> Fragmento del texto:
»»

Caso 1) Al feliz inicio de un año el gobierno de un país incrementa brutalmente los impuestos e implanta nuevos. La sociedad protesta pero, dado que se trata de un estado de derecho, de un gobierno elegido democráticamente, etc., los ciudadanos no tienen nada qué hacer o ¿no pagará el propietario de un automóvil su tenencia? ¿se negarán acaso las personas a hacer su declaración anual y a pagar sus respectivos ISR? ¿ni compradores ni vendedores acatarán ya las disposiciones concernientes al IVA? Nada de eso es viable. Empero, una cosa es clara: habrá sido a la fuerza que el gobierno en cuestión habrá impuesto su nueva política fiscal. En otras palabras, se habrá ejercido sobre los ciudadanos de un país violencia económica.

««

> Datos extraídos:
»»

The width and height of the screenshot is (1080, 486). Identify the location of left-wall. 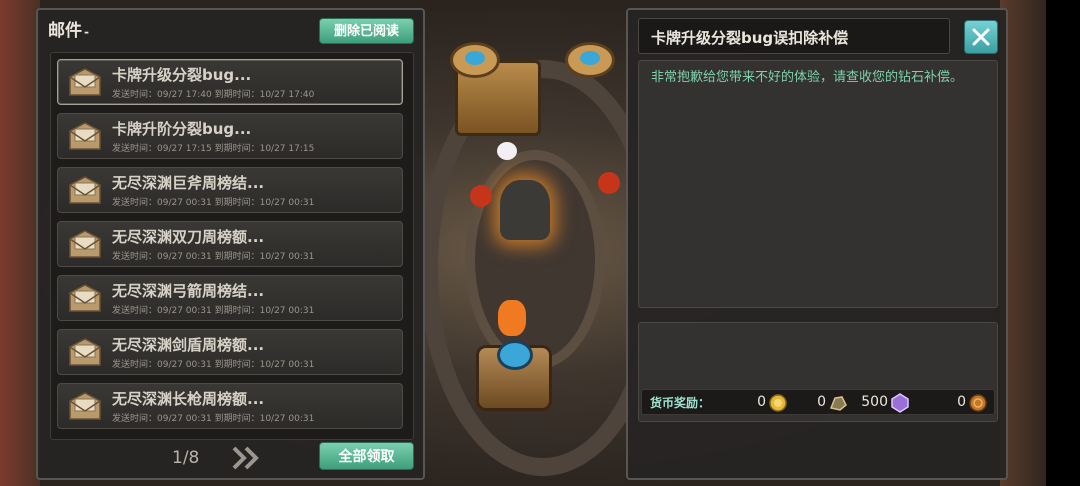
(20, 243).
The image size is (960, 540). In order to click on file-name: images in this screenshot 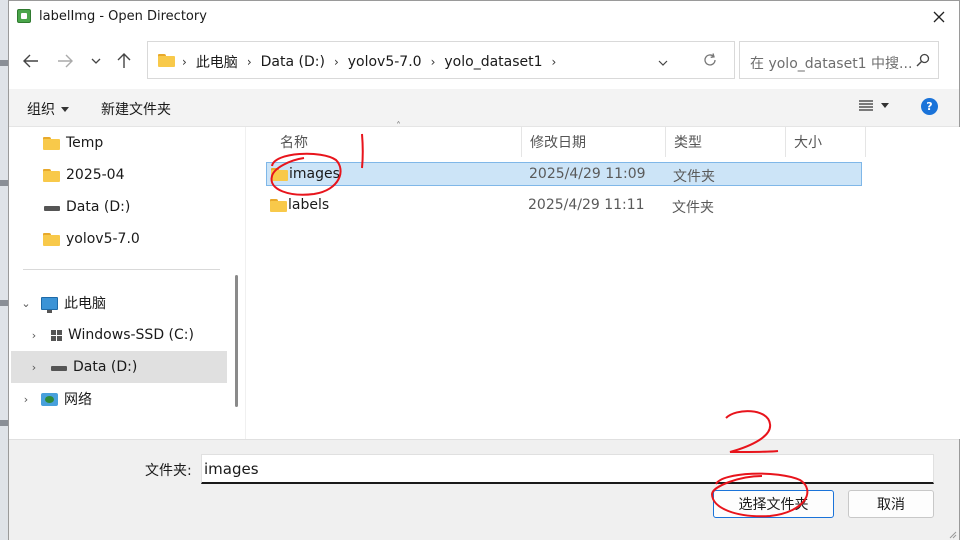, I will do `click(314, 174)`.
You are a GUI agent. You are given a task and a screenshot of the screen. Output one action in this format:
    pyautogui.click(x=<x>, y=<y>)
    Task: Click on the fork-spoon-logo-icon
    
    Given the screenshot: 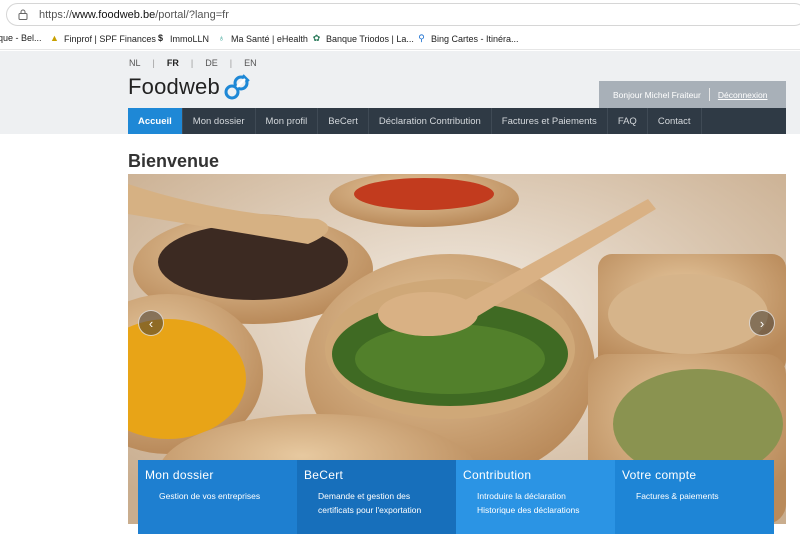 What is the action you would take?
    pyautogui.click(x=237, y=87)
    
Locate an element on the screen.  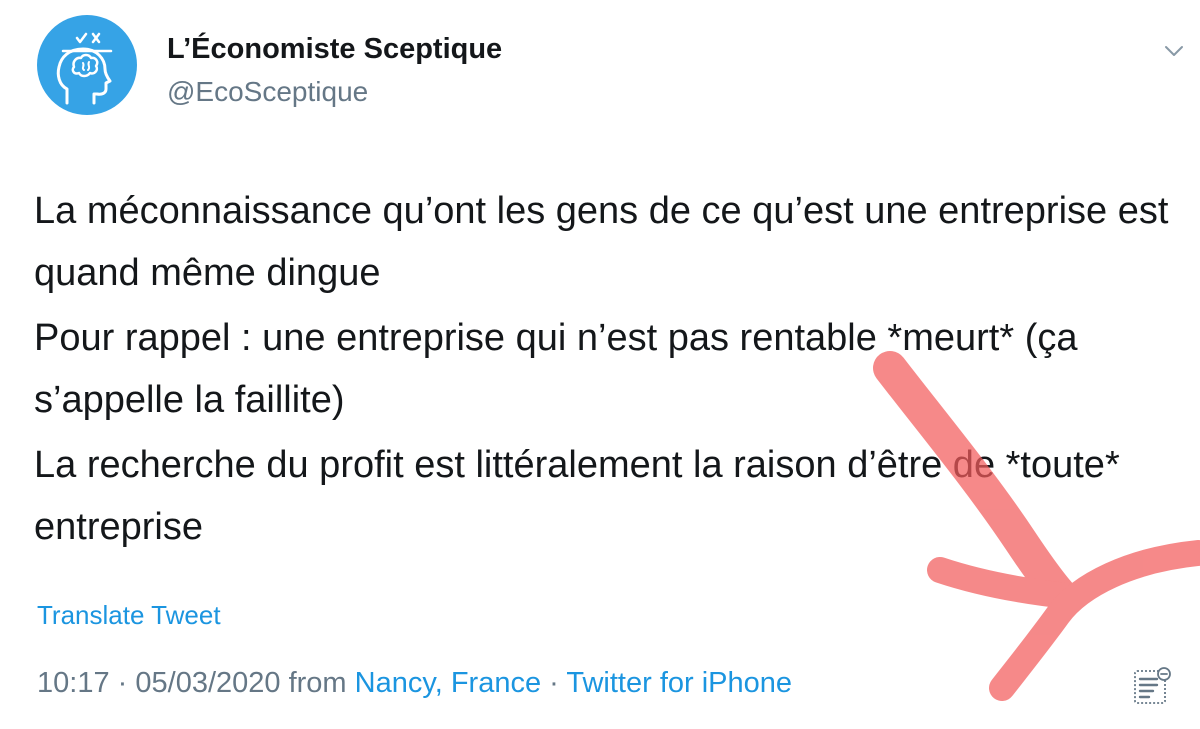
avatar is located at coordinates (87, 65).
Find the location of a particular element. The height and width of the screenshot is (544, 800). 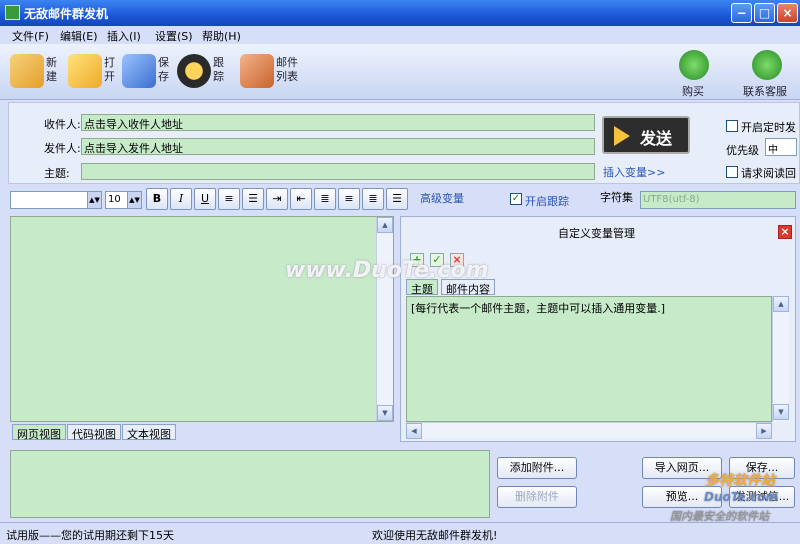

track-button: 跟踪 is located at coordinates (204, 72).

««

> Tareas:
- 1) Reproduce el texto sobre los impuestos comenzando en "Caso 1) Al feliz" y terminando en "país violencia económica.".
- 2) Resume en dos oraciones el texto sobre los impuestos.
- 3) Prosigue el texto sobre los impuestos a partir del punto en que termina.
Los registros no guardan relación con el texto sobre los impuestos.

> Respuestas por punto:
- 1)
Caso 1) Al feliz inicio de un año el gobierno de un país incrementa brutalmente los impuestos e implanta nuevos. La sociedad protesta pero, dado que se trata de un estado de derecho, de un gobierno elegido democráticamente, etc., los ciudadanos no tienen nada qué hacer o ¿no pagará el propietario de un automóvil su tenencia? ¿se negarán acaso las personas a hacer su declaración anual y a pagar sus respectivos ISR? ¿ni compradores ni vendedores acatarán ya las disposiciones concernientes al IVA? Nada de eso es viable. Empero, una cosa es clara: habrá sido a la fuerza que el gobierno en cuestión habrá impuesto su nueva política fiscal. En otras palabras, se habrá ejercido sobre los ciudadanos de un país violencia económica.

- 2) Un gobierno sube brutalmente los impuestos y crea otros nuevos, y aunque la sociedad protesta, los ciudadanos no tienen nada que hacer porque se trata de un estado de derecho con un gobierno elegido democráticamente. Así, la nueva política fiscal se habrá impuesto a la fuerza, lo que significa que se habrá ejercido violencia económica sobre los ciudadanos.

- 3)
Caso 2) Debido a las incalificables tasas de interés, un padre de familia se ve imposibilitado para seguir cubriendo las desproporcionadas mensualidades que el banco, con base en argucias contables y de leguleyos, le exige. Finalmente, los abogados del banco ganan un juicio de desalojo y echan a la familia y sus pertenencias a la calle. ¿Se ejerció violencia sobre un grupo de personas? Sería ridículo decir que no. Sin embargo, dicha violencia habría sido realizada “conforme a derecho”. O sea, hay formas de violencia institucionalizadas y, por ende, permitidas y hasta alentadas (para evitar, por ejemplo, la cultura del “no pago”).

Caso 3) Después de una década de convivencia, una pareja con tres hijos se ve llevada al divorcio. Supongamos que la esposa le advierte a su futuro ex-marido que si no acepta la serie de condiciones que ella le presenta el asunto se complicará judicialmente, su familia sufrirá las consecuencias y pasarán años antes de que pueda ver a sus queridos hijos. Presionado y con los intereses de los hijos en mente, el marido acepta condiciones humillantes. Legalmente quizá no haya nada qué decir, pero es obvio que en un caso así lo que se habría ejercido habría sido un descarado chantaje y ¿no es claramente el chantaje una forma de violencia? Yo creo que en un caso así lo único que se podría decir es que se llegó a un “arreglo” por medios violentos, inclusive si no se produjo ningún acto de violencia física.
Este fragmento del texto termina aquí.